Collected data
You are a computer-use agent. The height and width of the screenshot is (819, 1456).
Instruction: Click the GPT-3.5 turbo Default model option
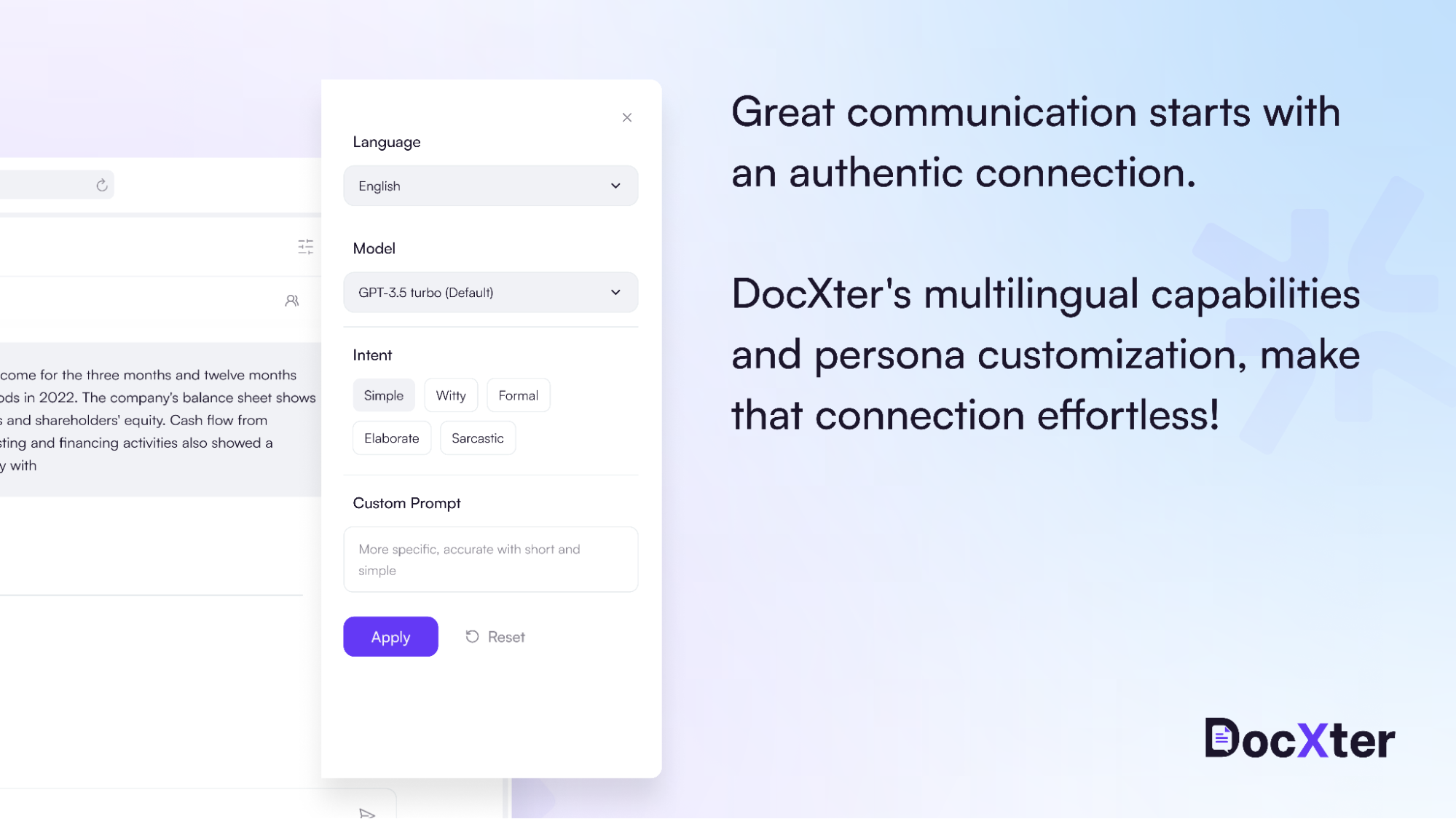click(490, 292)
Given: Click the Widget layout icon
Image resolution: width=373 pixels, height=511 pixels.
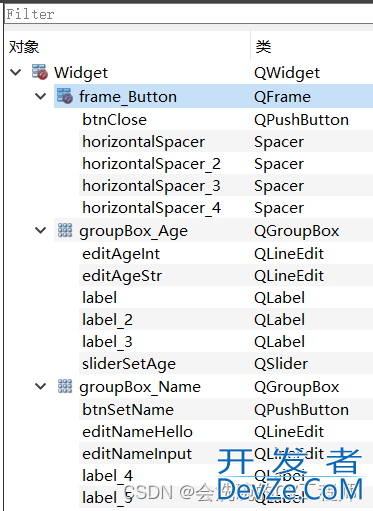Looking at the screenshot, I should tap(40, 72).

— Exercise objective —
Return the complete data unchanged and include none of the pictures.

— Worked solution —
You are a computer-use agent. The height and width of the screenshot is (819, 1456).
Instruction: Click the GPT-3.5 turbo Default model option
click(490, 292)
Given: Click the Widget layout icon
Image resolution: width=373 pixels, height=511 pixels.
Looking at the screenshot, I should tap(40, 72).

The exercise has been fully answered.